The demand for a legal minimum wage, for wage tariffs, and the sliding scale of wages, form no part of Labour Protection. The State cannot, as we have seen, regulate wages directly, but only indirectly, by favouring an adjustment of wages that shall be fair to each side. But even in measures of that kind it does not interfere for the purpose of protecting the persons of the wage earners in their relations of dependence on the employer. Politico-social proposals for indirectly influencing the movement of wages, do not for this very reason, belong to Labour Protection, in the sense which I have assigned to the term in this book. Therefore, I shall content myself, on the one hand, with clearing up a misunderstanding concerning the minimum wage and the wage tariff; and on the other hand, with supplementing my former contribution to the subject (Jahrg., 1889, Die Zeitschrift für die gesammte Staatswissenschaft) from the reports of the Berlin Conference, having special reference to the regulation of wage in the English mining industries.

These proposals, dealing with minimum wage and the wage tariff, which I shall now introduce into my treatise on Labour Protection, do not aim at enforcing a minimum rate of wage from above, regardless of the individual value of the labour, they merely aim at providing as far as possible a stable adjustment and classification of efforts and rewards between the whole body of employers and the whole body of workers in any branch of industry or industrial district, i. e. at substituting general for individual control, for the protection not of the worker alone, but also of the employer, i. e. against exploiting competitors. In Germany the printers have led the way; the number of their followers in other industries is increasing. But this is a matter that must be settled by the two classes, not by the State.

Questions of wage policy, however, even when unconnected with protective policy, are often drawn into discussions on protective policy; and even the Berlin Conference, which was officially designated14 “an international conference on the regulation of labour in industrial establishments, and in mining industries,” frequently overstepped the limits of questions of purely protective policy. I feel myself fully justified, therefore, in touching upon a few of the further questions dealt with by the Conference.

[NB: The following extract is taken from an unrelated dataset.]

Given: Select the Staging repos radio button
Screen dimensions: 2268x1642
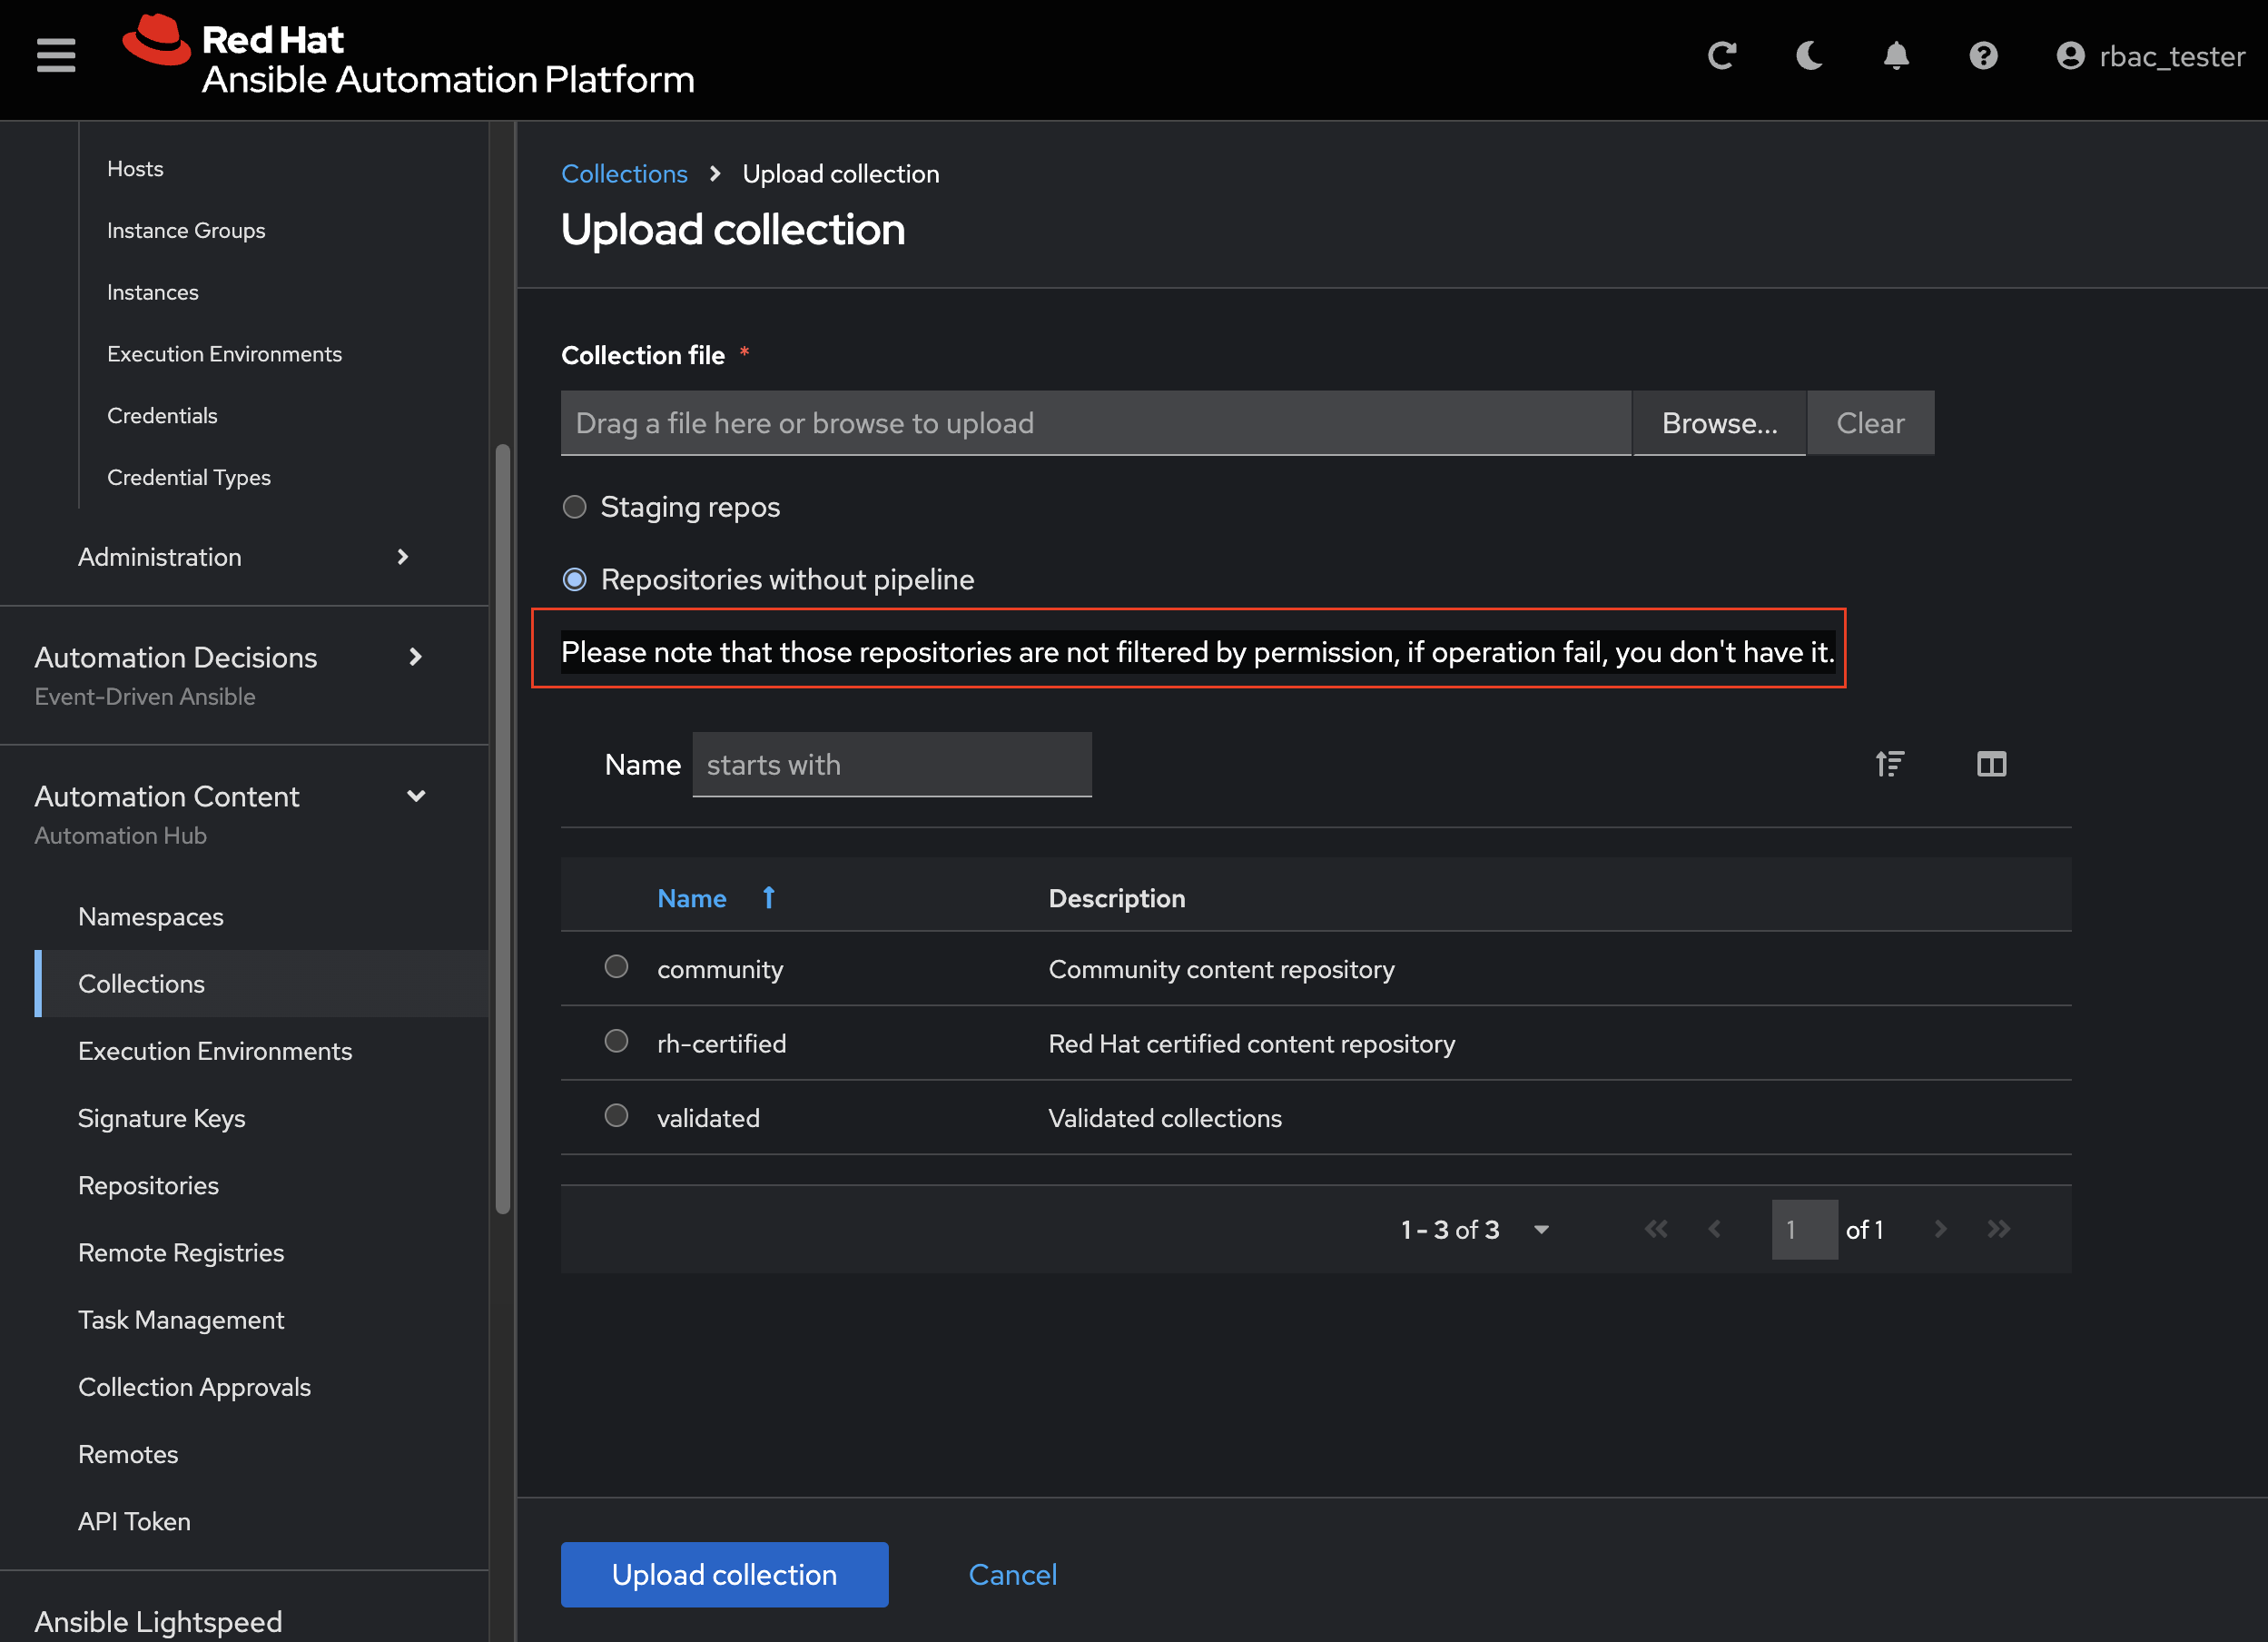Looking at the screenshot, I should click(574, 507).

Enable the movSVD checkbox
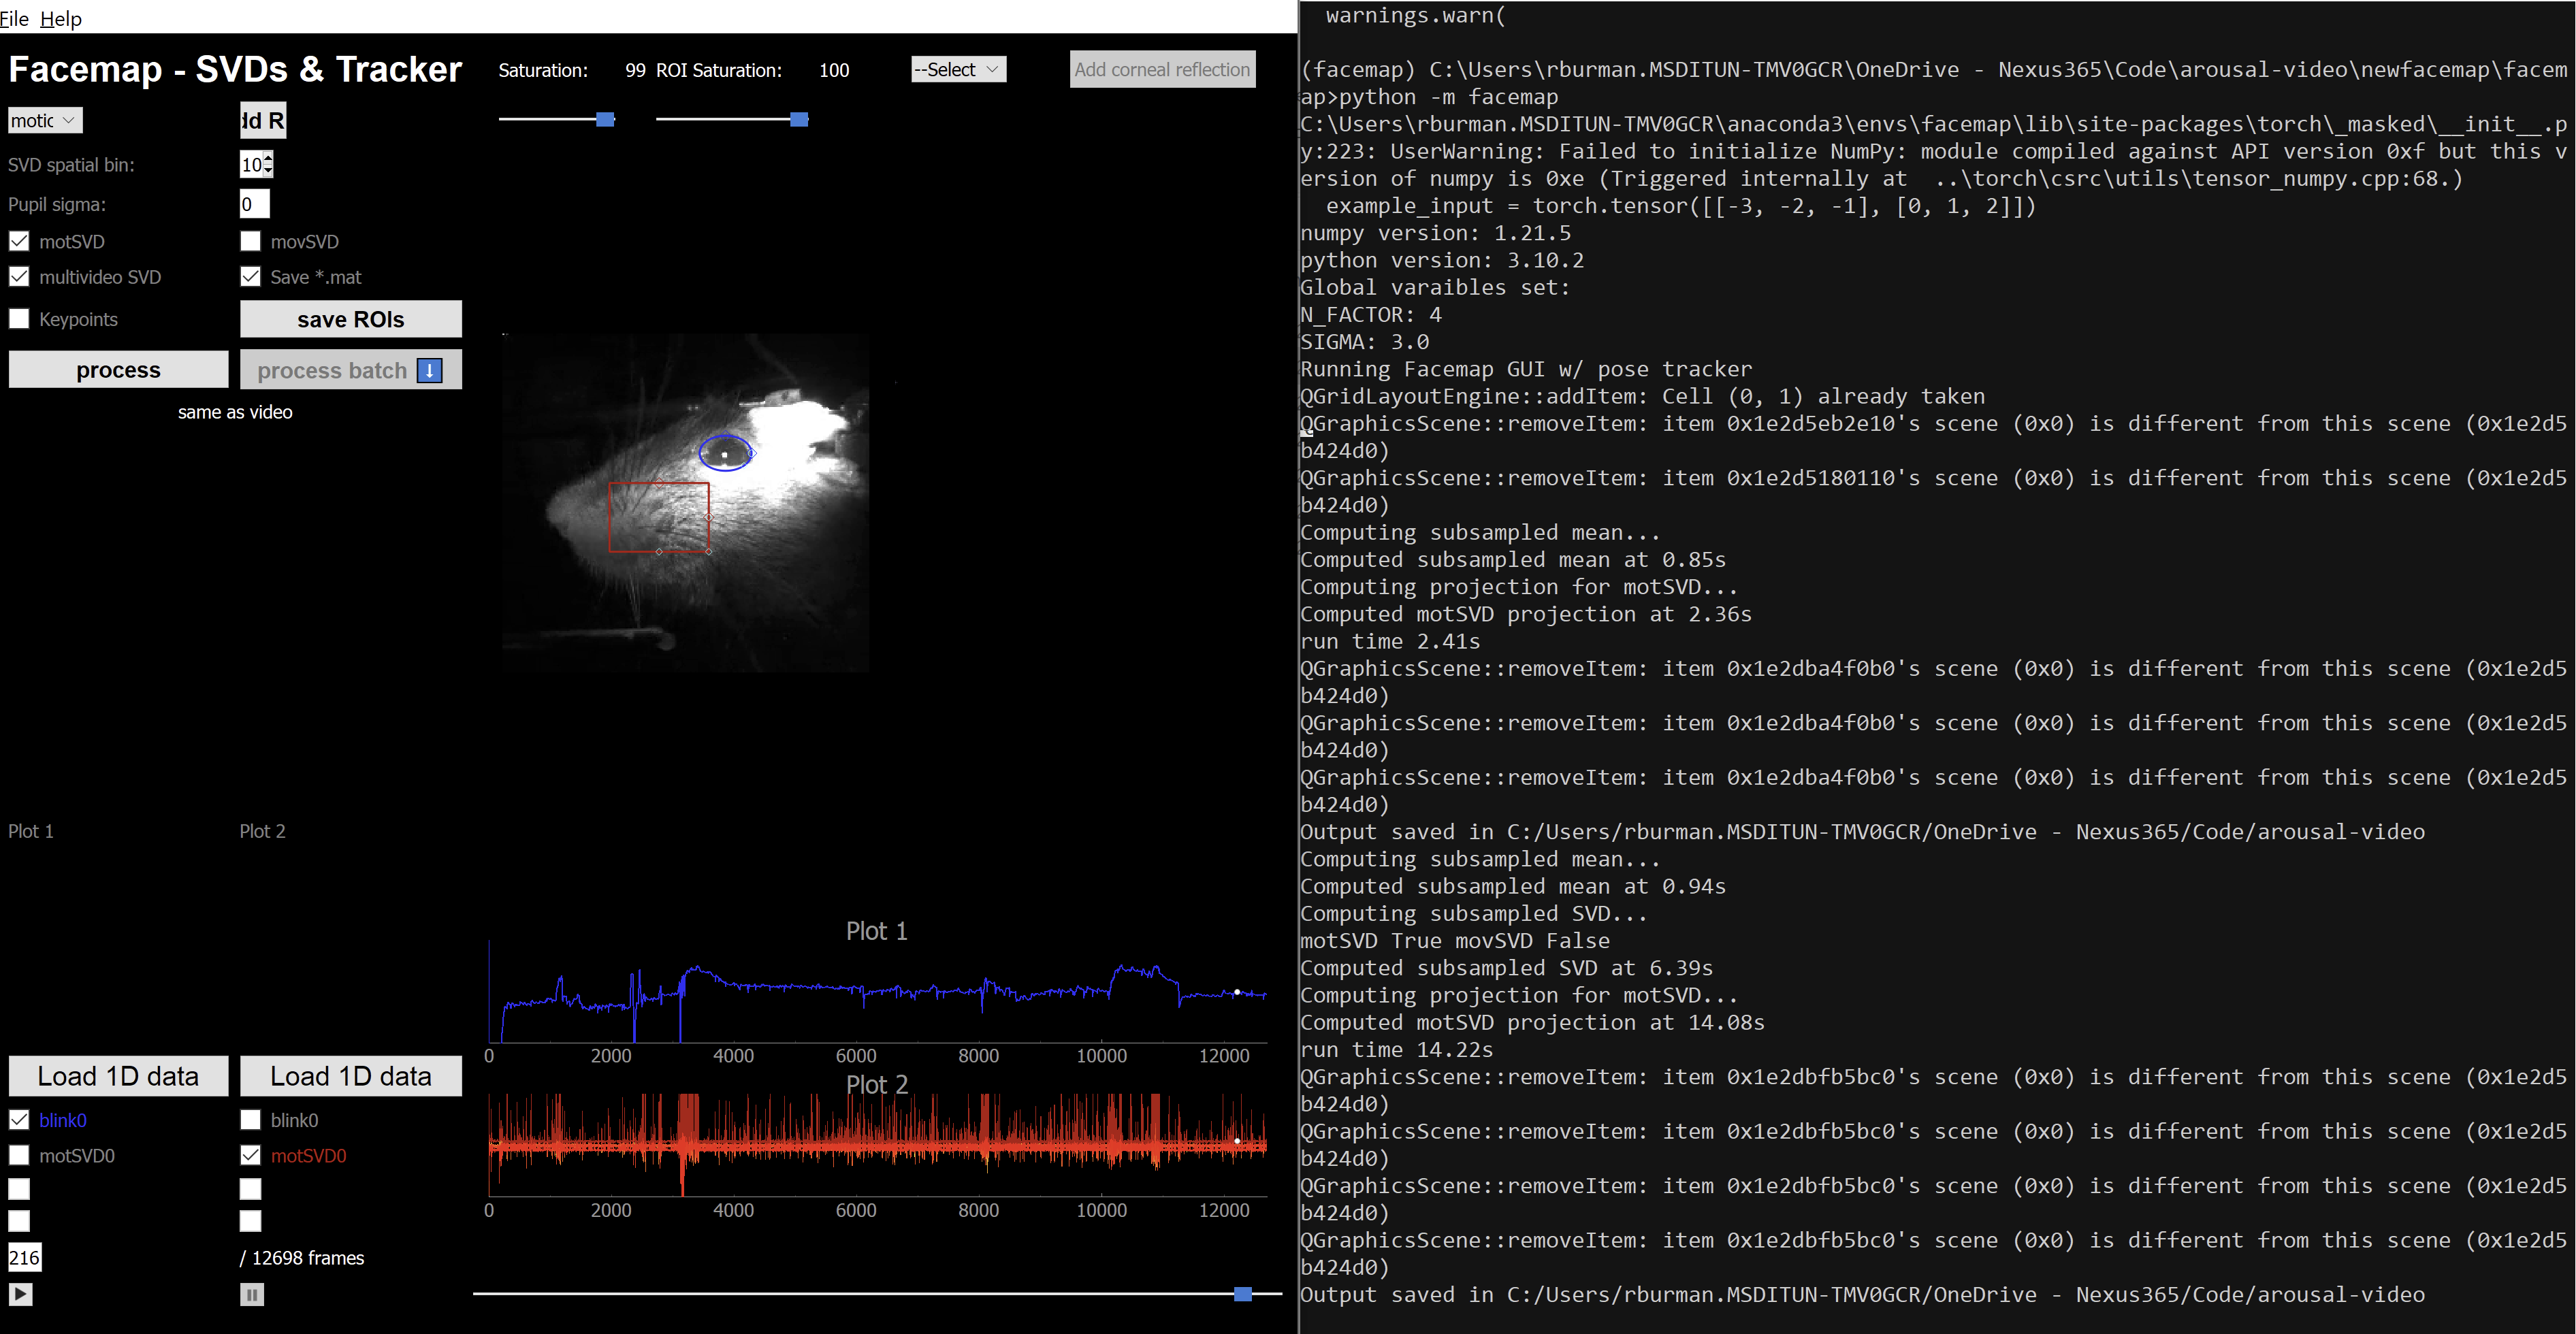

In an earlier treatise, written before the proclamation of the Imperial Decree of February 4th, 1890, I pointed out the need for the special cultivation of Labour Protection in mining industry, particularly in coal mining, and I expressed an opinion as to the advisability of establishing government mines as a kind of politico-social model to the rest; while, on the other hand, I declared against the necessity for the nationalisation of coal mines.